- [DESCRIPTION OF THE TASK]:
Your task is to filter the data below down to the lines holding "computer".

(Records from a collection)
--- START ---

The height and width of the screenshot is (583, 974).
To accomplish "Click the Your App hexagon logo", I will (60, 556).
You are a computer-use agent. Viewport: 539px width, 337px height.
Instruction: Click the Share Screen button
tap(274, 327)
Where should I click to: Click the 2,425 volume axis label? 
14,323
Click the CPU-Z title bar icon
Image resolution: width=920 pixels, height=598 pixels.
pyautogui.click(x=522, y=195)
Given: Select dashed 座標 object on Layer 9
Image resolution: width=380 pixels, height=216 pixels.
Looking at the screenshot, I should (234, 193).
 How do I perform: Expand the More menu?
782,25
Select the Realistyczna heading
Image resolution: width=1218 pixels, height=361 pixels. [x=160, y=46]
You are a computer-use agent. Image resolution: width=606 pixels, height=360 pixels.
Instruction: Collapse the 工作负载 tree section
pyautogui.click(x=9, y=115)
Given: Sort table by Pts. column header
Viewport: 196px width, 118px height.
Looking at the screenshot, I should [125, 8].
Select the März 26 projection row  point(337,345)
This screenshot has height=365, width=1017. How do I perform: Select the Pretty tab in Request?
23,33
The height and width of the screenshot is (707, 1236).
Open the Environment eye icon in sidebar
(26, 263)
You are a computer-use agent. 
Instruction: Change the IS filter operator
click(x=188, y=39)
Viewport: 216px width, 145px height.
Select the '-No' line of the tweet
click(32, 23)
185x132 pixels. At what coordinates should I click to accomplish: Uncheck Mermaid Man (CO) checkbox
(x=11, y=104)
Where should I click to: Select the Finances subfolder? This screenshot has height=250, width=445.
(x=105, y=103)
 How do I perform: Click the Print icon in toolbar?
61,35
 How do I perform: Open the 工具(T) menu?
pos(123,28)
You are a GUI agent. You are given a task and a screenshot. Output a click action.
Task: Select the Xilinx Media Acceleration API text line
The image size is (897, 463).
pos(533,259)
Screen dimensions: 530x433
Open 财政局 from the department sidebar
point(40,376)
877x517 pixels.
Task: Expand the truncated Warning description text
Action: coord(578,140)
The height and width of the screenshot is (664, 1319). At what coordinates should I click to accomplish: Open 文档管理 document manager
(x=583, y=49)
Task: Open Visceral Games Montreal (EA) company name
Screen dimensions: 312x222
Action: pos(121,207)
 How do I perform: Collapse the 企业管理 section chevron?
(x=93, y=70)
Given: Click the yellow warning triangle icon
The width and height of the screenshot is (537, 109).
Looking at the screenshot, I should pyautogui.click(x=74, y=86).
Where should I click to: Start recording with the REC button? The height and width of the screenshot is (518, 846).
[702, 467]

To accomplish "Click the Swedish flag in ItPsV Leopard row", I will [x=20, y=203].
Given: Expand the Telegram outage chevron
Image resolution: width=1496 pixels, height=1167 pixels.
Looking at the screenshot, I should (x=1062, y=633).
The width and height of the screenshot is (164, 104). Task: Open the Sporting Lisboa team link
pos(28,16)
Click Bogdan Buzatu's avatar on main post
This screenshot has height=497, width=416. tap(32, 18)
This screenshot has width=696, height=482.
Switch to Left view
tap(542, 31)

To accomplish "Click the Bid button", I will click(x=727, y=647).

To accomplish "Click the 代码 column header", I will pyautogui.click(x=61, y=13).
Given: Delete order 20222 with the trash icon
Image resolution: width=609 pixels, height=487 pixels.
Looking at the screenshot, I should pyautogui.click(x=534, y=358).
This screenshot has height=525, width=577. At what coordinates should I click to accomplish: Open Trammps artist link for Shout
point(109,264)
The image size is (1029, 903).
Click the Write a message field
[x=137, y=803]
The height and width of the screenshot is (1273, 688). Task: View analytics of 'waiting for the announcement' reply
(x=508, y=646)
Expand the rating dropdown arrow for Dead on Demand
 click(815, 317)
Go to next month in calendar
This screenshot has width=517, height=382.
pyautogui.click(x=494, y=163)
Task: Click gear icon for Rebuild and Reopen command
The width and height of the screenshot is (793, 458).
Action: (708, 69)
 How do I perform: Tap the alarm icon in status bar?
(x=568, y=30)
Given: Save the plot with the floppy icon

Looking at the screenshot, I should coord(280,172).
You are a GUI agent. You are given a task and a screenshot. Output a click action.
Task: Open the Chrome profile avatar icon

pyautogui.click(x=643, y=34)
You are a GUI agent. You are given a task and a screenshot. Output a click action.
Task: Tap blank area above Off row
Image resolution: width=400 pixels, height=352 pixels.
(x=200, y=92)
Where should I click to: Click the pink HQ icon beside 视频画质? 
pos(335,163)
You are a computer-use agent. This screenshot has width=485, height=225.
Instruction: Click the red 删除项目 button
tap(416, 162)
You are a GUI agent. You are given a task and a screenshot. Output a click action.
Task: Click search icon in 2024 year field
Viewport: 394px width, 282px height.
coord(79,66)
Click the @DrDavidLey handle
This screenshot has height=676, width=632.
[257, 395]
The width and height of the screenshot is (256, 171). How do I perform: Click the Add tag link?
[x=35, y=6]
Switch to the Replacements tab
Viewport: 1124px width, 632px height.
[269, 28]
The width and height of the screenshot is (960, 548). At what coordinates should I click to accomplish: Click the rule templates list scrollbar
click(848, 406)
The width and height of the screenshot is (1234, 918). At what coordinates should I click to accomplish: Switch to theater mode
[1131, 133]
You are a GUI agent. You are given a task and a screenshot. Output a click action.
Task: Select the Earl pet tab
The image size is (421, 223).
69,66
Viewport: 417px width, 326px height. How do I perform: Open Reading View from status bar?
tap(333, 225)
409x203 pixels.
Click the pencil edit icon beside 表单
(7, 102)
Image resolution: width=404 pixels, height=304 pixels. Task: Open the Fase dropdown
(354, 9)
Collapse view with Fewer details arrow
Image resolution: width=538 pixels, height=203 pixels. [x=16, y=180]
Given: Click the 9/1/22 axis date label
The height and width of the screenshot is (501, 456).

--- END ---

- [COMPLETED TASK]:
You are a computer-use agent. Viewport: 539px width, 337px height.
You are a computer-use agent. Image resolution: width=606 pixels, height=360 pixels.
You are a computer-use agent. 
You are a computer-use agent. This screenshot has width=485, height=225.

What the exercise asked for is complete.